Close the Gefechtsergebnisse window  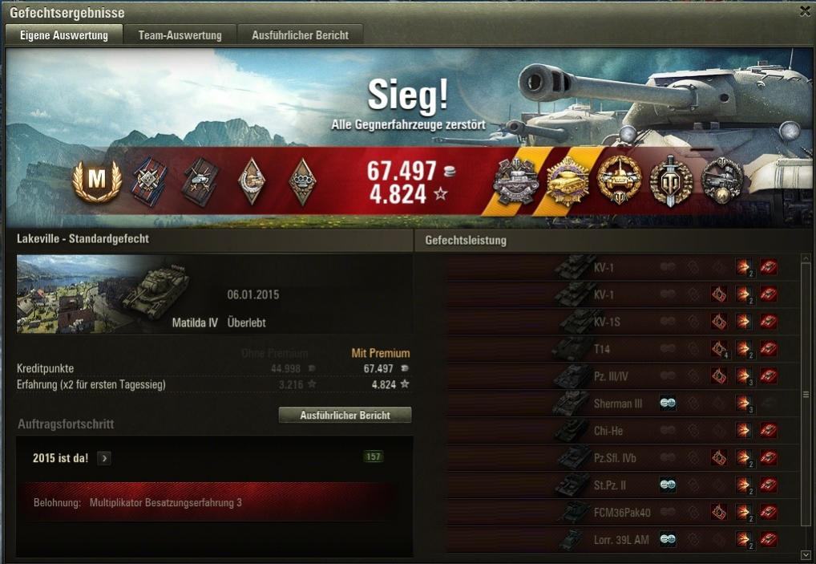805,11
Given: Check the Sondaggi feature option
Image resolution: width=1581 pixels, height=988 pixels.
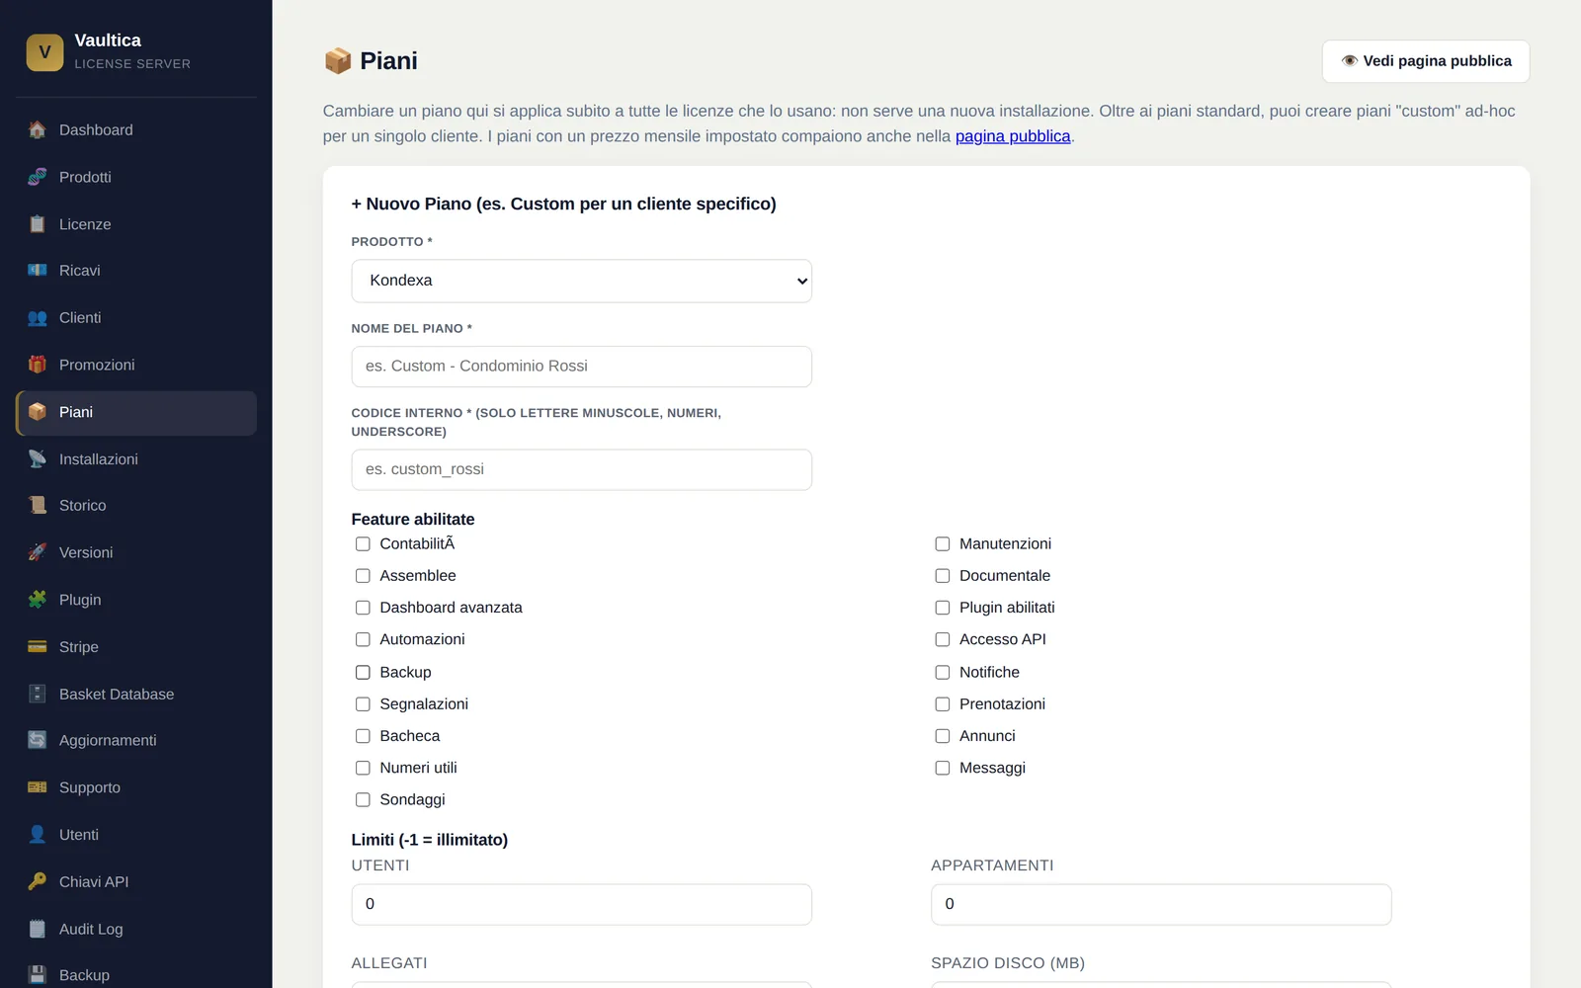Looking at the screenshot, I should (x=363, y=799).
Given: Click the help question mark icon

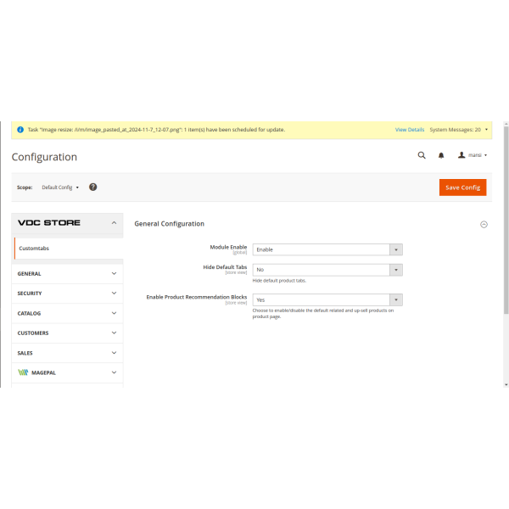Looking at the screenshot, I should (x=93, y=187).
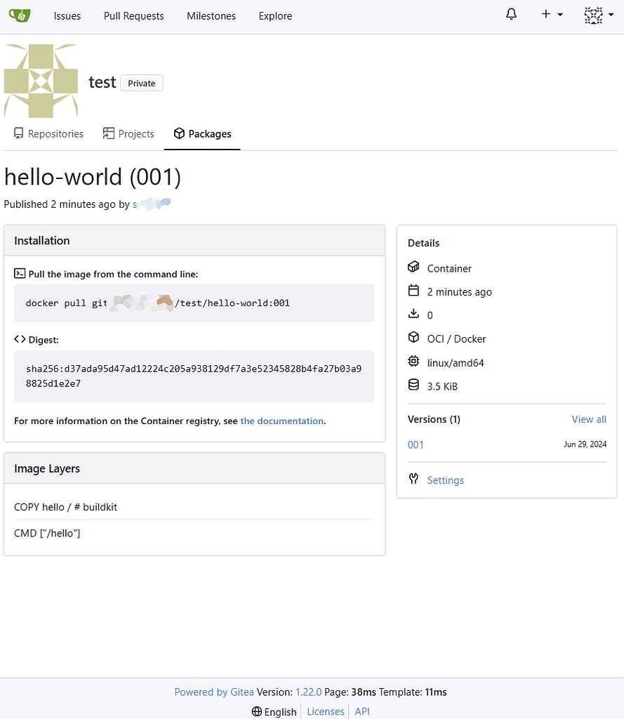Image resolution: width=624 pixels, height=719 pixels.
Task: Click the code icon next to Digest
Action: (x=19, y=339)
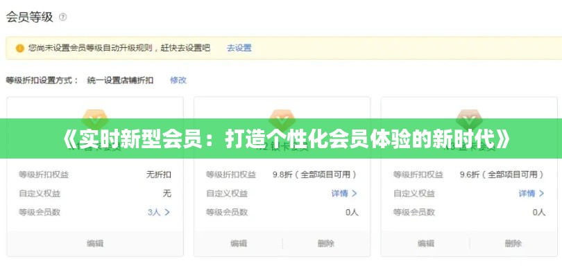Viewport: 562px width, 277px height.
Task: Click the middle level card's badge icon
Action: pos(282,116)
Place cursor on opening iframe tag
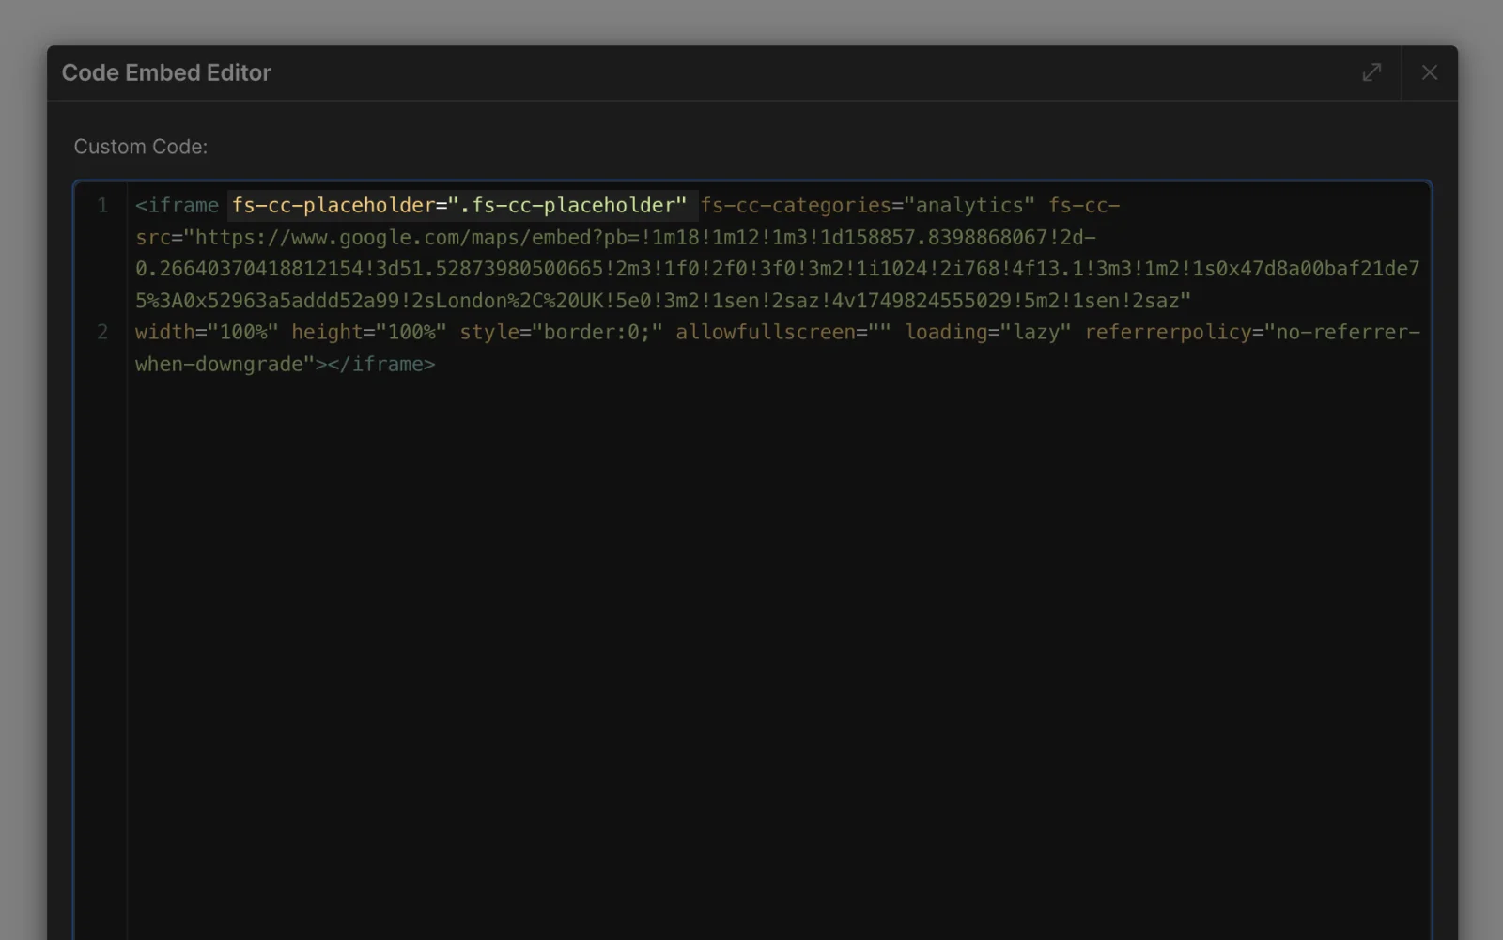Screen dimensions: 1503x940 pyautogui.click(x=178, y=206)
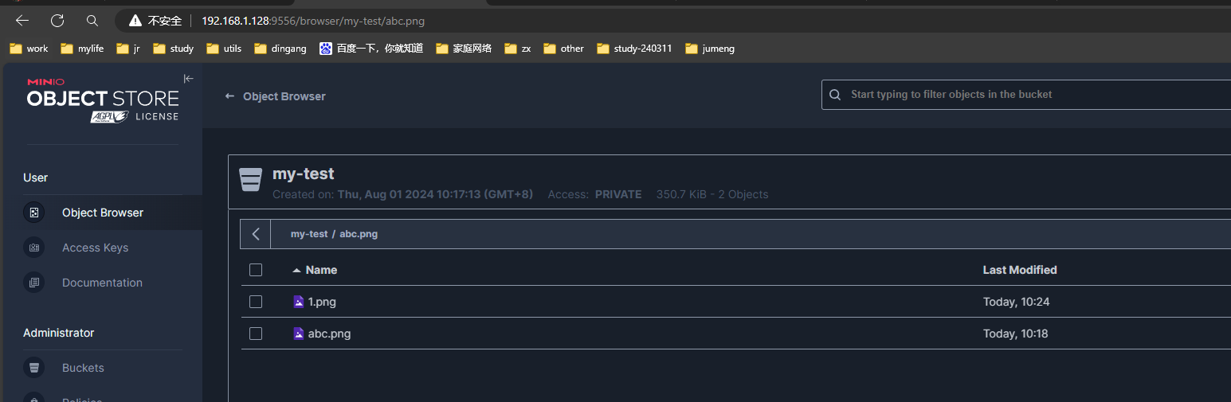Screen dimensions: 1231x402
Task: Click the Access Keys sidebar icon
Action: pos(34,248)
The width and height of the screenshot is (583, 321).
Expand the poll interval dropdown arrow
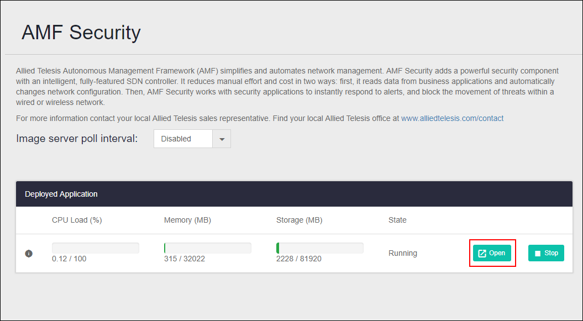(x=222, y=139)
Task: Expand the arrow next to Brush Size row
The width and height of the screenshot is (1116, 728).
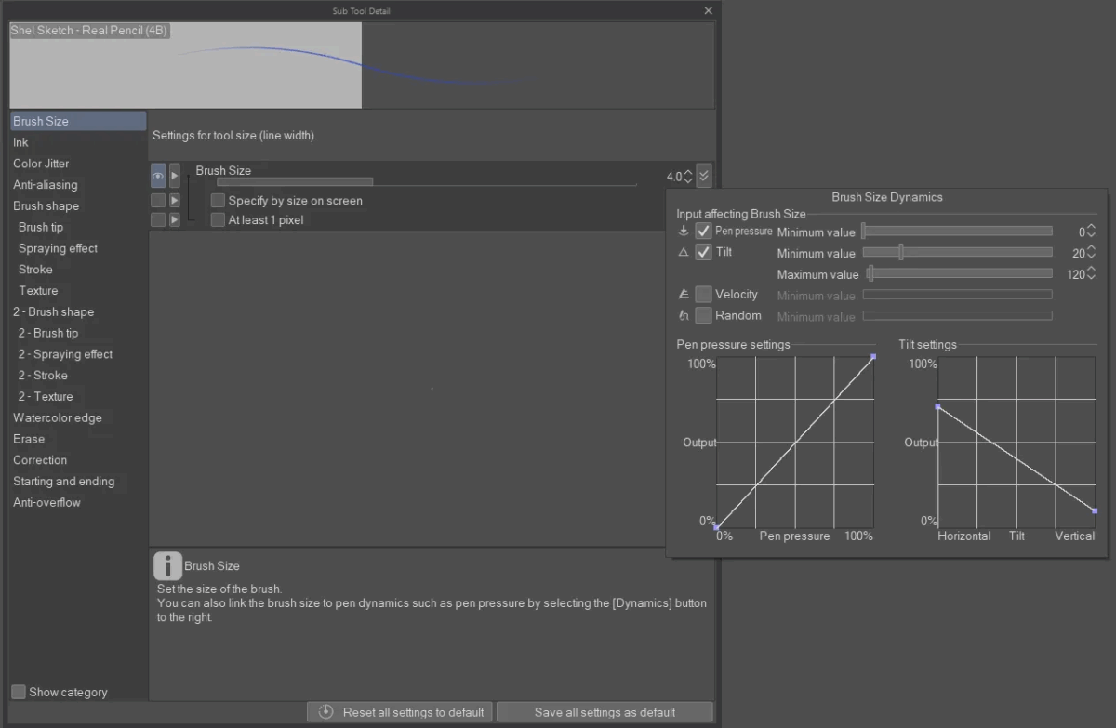Action: pos(175,176)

= = = = = = =

§ **What is expected**
Quote the stretch of the listing from the line containing "Place cursor on opening iframe tag" through the line containing "(x=222, y=139)", both included, without the pictures.

§ **Task answer**
Place cursor on opening iframe tag
Screen dimensions: 1503x940 pyautogui.click(x=178, y=206)
Screen dimensions: 1231x402
Task: Click the Access Keys sidebar icon
Action: pos(34,248)
The width and height of the screenshot is (583, 321).
Expand the poll interval dropdown arrow
(x=222, y=139)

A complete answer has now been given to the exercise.